### Exercise description
Taking the entries below from the top, restate each line exactly and end with the line containing "Close dialog with top-right corner icon".

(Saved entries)
________________________________________
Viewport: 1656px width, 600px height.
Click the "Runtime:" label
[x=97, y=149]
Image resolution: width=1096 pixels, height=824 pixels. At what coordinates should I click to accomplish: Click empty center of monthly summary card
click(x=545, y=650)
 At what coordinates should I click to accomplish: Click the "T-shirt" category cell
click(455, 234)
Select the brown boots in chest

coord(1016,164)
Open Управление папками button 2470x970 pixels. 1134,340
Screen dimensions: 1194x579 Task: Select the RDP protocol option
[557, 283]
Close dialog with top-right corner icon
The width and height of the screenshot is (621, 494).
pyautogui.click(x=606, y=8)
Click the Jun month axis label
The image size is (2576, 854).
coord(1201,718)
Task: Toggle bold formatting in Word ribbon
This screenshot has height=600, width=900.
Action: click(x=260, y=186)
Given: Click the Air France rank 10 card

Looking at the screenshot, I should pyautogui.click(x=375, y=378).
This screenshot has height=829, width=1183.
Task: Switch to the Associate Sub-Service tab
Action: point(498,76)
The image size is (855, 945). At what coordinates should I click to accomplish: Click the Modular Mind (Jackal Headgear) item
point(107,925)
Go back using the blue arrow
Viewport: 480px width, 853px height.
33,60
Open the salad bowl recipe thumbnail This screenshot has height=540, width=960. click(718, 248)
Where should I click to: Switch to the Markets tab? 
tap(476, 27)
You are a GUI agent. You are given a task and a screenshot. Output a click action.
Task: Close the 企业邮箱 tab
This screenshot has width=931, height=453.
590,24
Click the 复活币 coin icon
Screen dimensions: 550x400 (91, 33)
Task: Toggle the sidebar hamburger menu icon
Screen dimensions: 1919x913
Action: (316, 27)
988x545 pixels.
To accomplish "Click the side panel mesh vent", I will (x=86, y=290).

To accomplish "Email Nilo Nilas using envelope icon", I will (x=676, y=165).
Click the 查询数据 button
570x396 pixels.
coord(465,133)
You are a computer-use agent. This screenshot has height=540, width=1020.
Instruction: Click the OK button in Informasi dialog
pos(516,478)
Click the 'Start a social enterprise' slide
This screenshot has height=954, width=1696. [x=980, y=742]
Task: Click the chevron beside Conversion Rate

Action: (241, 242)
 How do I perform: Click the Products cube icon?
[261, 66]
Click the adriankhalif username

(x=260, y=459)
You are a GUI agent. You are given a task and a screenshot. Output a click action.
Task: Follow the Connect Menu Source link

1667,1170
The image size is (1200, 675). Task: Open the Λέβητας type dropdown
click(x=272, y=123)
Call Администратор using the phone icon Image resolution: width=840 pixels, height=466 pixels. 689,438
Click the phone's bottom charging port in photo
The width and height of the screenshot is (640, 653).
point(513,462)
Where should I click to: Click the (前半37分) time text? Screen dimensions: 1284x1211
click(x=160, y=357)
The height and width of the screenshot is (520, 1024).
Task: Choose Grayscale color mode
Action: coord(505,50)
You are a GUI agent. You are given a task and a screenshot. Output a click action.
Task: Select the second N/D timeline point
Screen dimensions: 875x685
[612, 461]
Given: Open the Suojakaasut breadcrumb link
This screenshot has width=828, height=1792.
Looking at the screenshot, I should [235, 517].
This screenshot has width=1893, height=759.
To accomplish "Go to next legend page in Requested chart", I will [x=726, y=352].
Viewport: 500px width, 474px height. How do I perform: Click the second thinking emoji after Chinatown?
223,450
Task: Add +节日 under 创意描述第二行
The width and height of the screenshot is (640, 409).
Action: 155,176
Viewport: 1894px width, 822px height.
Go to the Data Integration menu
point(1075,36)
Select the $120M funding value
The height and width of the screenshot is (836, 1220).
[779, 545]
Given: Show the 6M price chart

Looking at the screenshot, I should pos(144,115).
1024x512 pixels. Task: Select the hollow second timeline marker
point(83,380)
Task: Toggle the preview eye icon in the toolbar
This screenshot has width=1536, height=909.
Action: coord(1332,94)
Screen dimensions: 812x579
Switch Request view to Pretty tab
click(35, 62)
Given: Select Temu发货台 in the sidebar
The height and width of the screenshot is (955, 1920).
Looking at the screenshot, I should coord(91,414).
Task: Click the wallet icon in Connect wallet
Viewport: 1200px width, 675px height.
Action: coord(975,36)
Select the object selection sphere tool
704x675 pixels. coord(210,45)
________________________________________
### Result for this exercise
Viewport: 1656px width, 600px height.
Click the "Runtime:" label
[x=97, y=149]
Image resolution: width=1096 pixels, height=824 pixels. At what coordinates should I click to accomplish: Click empty center of monthly summary card
click(x=545, y=650)
 At what coordinates should I click to accomplish: Click the "T-shirt" category cell
click(455, 234)
Select the brown boots in chest

coord(1016,164)
Open Управление папками button 2470x970 pixels. 1134,340
Screen dimensions: 1194x579 Task: Select the RDP protocol option
[557, 283]
Close dialog with top-right corner icon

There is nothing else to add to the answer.